El triunfo de los rompetobillos
«Los rompetobillos se han adueñado tanto de la cancha como del debate público. Suyo es el triunfo»
El fútbol y la política al fin son intercambiables. No es ya que los futbolistas hablen como políticos, sino que el paupérrimo discurso de estos nada tiene que envidiar al sudoroso fútbol-es-fútbol de aquellos. Del inicio de la futbolización de la política tiene buena parte de culpa -como de tantos otros males- el periodismo cuando empezó a ponerle la alcachofa a sus señorías después de cada sesión para que dieran el parte de cómo había ido el partido. De esta manera quedaron inauguradas las declaraciones a pie de hemiciclo, que pronto convirtieron la colorida crónica parlamentaria en un enmarañado cruce de acusaciones partidistas entrecomilladas.

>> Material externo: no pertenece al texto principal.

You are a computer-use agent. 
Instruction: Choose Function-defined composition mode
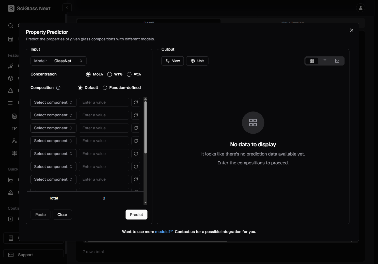(x=105, y=88)
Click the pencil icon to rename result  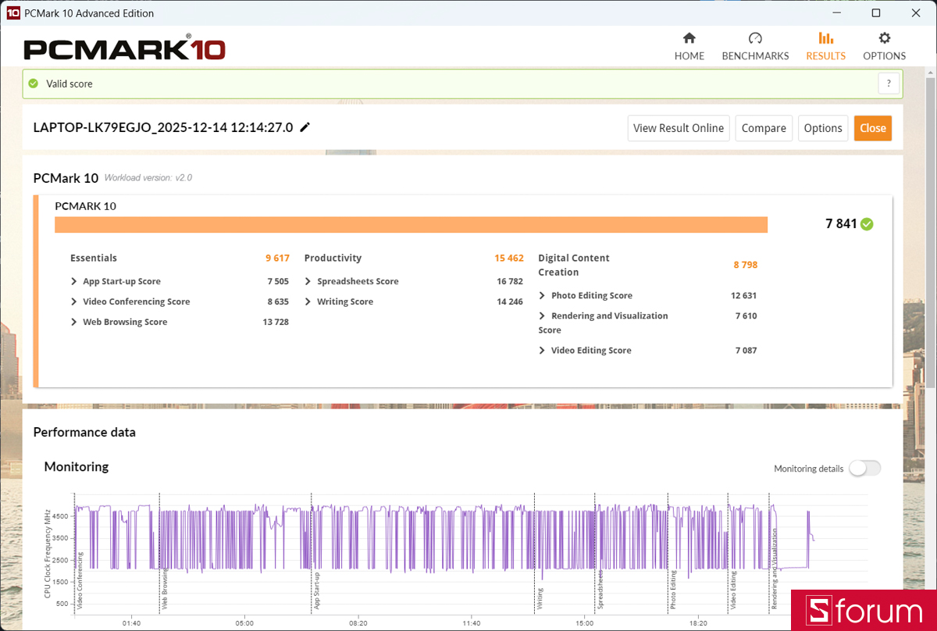[305, 127]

A ello no poco contribuyó la televisión, invento macabro que siempre se lleva el gato al agua, con o sin cascabel. O sea que de un tiempo a esta parte la política se hace con mucho grito de histeria fingida, como en un sórdido plató de vomitivos mejunjes rosas. Pero si este desolado panorama no era suficiente, la tertulia de matones sindicados y las redes con sus alborotadores a sueldo convirtieron el erial en un gallinero de pollos sin cabeza.

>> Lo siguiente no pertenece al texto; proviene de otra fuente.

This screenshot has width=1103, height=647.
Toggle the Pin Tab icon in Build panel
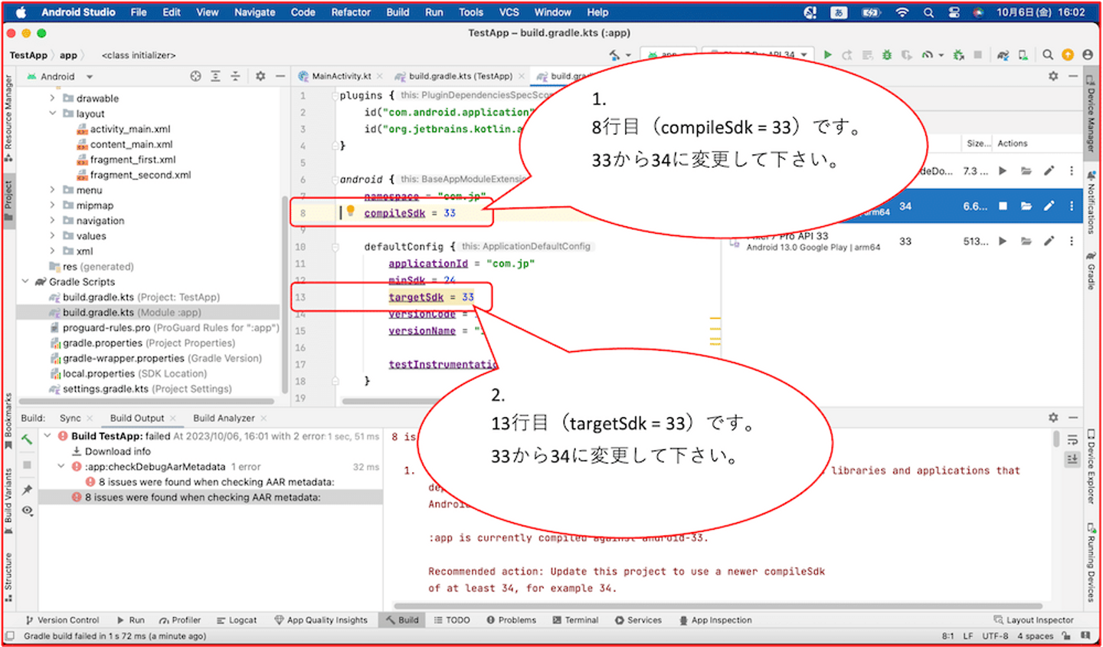pyautogui.click(x=28, y=489)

Un campo embarrado y la grada repleta de hooligans: el sueño húmedo de cualquier cantamañanas sin escrúpulos ni espíritu de sacrificio. Así se entiende que los Sánchez, Iglesias, Abascal, Ayuso o Rufián manden en plaza y se permitan el choteo indisimulado de las más básicas normas del parlamentarismo y el civismo en general. Los rompetobillos se han adueñado tanto de la cancha como del debate público. Suyo es el triunfo.
La última exhibición de su juego sucio la hemos visto a raíz del texto de la enésima ley de educación que se perpetra en España contra los que en ese momento no mandan. Una manera muy nuestra de hacer el cafre. En lugar de trabajar para la mejora de una educación pública y laica se ha optado por la politización de la lengua, una marrullería antideportiva mucho más cómoda y electoralmente más rentable que arreglar de una puñetera vez el sistema educativo de este insufrible país.
Pero eso, claro está, sería ganar, ganar y volver a ganar.